| Exercise materials |
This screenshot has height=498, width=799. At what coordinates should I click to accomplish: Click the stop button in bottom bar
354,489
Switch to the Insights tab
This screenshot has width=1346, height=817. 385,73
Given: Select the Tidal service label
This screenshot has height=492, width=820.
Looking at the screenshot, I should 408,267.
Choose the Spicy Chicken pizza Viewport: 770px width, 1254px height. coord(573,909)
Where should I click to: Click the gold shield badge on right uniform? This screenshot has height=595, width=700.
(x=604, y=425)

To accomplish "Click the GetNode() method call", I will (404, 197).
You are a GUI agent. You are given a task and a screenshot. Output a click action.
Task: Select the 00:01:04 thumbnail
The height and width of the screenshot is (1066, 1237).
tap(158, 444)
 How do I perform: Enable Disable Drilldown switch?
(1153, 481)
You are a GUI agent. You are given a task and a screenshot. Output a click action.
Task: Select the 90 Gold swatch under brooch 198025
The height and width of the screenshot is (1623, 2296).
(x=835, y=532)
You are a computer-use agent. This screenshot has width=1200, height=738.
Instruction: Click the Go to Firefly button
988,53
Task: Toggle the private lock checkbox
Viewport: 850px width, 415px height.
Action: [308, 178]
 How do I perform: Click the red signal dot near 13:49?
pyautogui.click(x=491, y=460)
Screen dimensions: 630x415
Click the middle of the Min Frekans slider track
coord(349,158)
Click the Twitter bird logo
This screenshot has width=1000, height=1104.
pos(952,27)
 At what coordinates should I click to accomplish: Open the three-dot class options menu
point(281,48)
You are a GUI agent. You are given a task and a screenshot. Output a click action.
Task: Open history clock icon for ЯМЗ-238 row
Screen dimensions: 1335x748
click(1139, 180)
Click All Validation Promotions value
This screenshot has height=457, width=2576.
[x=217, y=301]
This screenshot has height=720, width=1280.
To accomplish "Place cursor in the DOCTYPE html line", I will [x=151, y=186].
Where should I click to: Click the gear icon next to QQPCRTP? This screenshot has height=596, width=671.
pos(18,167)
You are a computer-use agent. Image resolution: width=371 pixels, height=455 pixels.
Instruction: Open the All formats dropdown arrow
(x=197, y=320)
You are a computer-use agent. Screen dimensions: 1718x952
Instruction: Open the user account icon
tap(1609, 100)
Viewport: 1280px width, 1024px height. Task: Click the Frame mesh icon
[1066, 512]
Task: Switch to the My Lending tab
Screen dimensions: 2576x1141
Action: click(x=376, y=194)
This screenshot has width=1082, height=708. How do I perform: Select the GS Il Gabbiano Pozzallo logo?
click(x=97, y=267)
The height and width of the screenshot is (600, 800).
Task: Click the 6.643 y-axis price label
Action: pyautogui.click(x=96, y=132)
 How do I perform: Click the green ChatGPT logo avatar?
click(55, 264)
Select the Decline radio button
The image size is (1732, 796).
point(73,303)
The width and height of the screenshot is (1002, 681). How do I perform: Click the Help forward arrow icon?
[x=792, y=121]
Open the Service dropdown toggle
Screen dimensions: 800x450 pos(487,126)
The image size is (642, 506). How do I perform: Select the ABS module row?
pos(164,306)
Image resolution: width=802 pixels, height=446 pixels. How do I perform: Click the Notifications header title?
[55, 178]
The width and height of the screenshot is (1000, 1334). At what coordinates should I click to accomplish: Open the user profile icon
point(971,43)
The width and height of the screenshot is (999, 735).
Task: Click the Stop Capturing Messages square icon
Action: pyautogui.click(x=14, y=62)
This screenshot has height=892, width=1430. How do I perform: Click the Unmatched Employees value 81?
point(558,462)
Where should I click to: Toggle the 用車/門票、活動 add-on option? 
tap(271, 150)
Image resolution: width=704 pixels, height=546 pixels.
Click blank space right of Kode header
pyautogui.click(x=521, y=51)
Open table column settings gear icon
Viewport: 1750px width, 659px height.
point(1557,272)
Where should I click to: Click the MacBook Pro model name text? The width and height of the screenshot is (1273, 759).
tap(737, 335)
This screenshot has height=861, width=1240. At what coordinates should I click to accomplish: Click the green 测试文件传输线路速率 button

| What you are asked to do |
Would you copy out exactly the lines above that start at the one containing "Click All Validation Promotions value" and end at the one containing "You are a computer-use agent. Screen", inclusive?

| Task response |
Click All Validation Promotions value
This screenshot has height=457, width=2576.
[x=217, y=301]
This screenshot has height=720, width=1280.
To accomplish "Place cursor in the DOCTYPE html line", I will [x=151, y=186].
Where should I click to: Click the gear icon next to QQPCRTP? This screenshot has height=596, width=671.
pos(18,167)
You are a computer-use agent. Image resolution: width=371 pixels, height=455 pixels.
Instruction: Open the All formats dropdown arrow
(x=197, y=320)
You are a computer-use agent. Screen dimensions: 1718x952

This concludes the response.